Il y avait ce monsieur d’un certain âge, retraité, qui avait les membres très affaiblis, donc en fauteuil roulant. Il ne pouvait plus dessiner, alors qu’il s’était installé un atelier pour sa retraite. On a fabriqué un tube et on a ajouté un POSCA au bout, il a pu peindre un petit peu, colorier. Ce genre de projet, c’est des grands moments de partage. »
Le Groupe Hospitalier Universitaire Paris psychiatrie & neurosciences a été créé en 2019, né du rapprochement des hôpitaux Maison Blanche, Perray-Vaucluse et Sainte-Anne. Il regroupe 170 structures réparties sur 94 sites qui couvrent l’ensemble du territoire de santé de la capitale. Avec une file active de 60 000 patients, c’est 1 parisien sur 40 qui a recours à ses services.

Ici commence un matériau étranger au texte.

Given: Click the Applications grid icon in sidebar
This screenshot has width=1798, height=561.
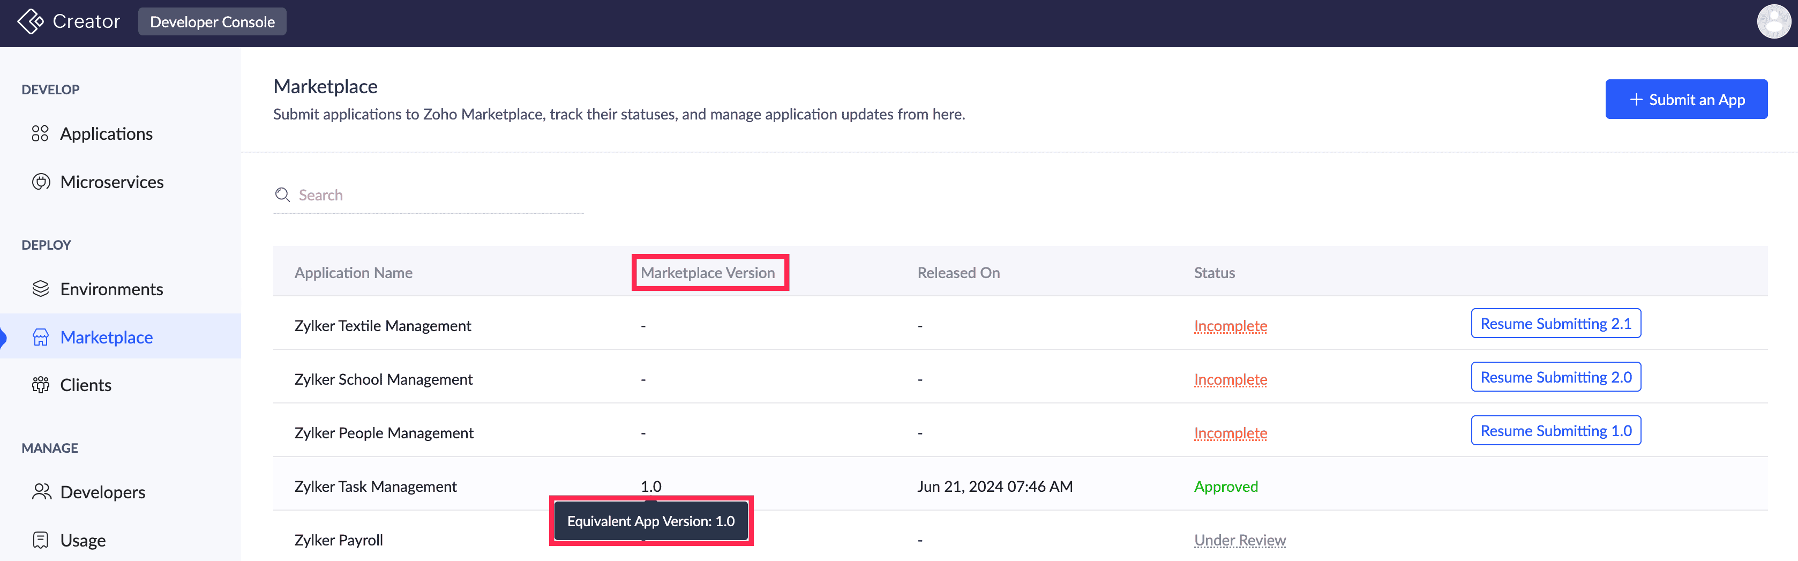Looking at the screenshot, I should [40, 133].
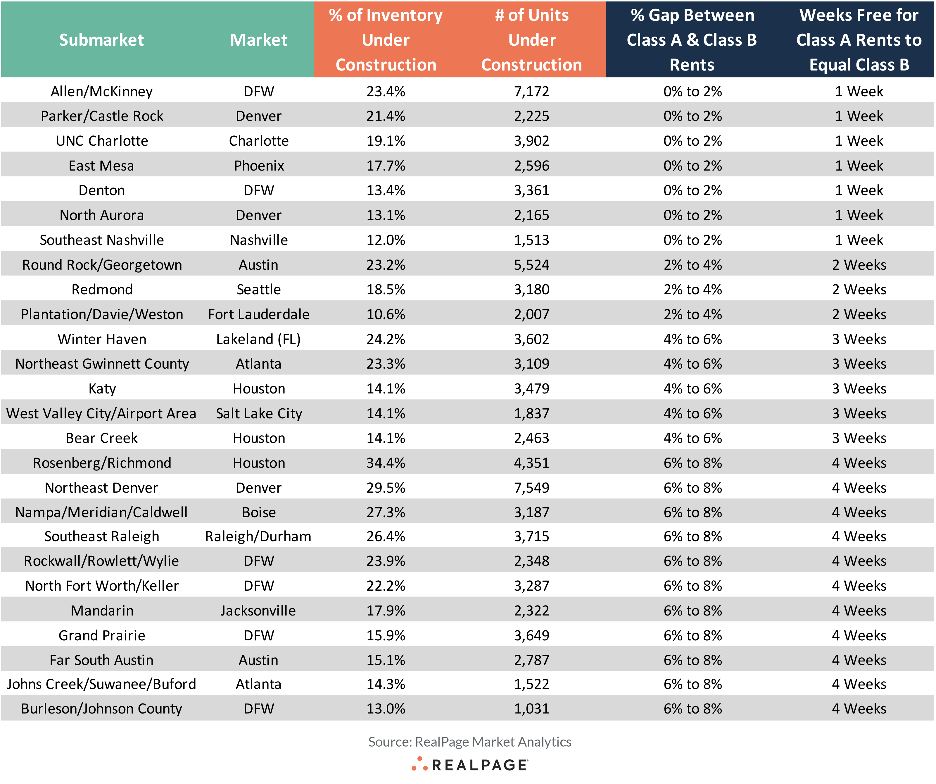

Du 7 au 11 septembre 2020, après la premier confinement, une expérience unique s’est déroulée pavillon Janet, au cœur du site Sainte-Anne, siège du GHU Paris. Dans un lieu voué à la démolition pour y construire le futur bâtiment des neurosciences de l’hôpital, patients, usagers, professionnels de santé, street-artistes, parfois les deux en même temps, sont venus inventer le « jour d’après ». Où comment se libérer des émotions suscitées par la covid grâce à la création, à l’art, au partage.
Une trentaine de services du GHU, tous lieux d’exercice et spécialités confondues, se sont prêtés au jeu. Plus d’une centaine d’usagers a tenu la bombe à peinture, le pinceau, l’appareil photo… Une œuvre éphémère et collective forte, qui s’est ancrée durablement dans le souvenir de ses auteurs, et qui augure de lendemains meilleurs.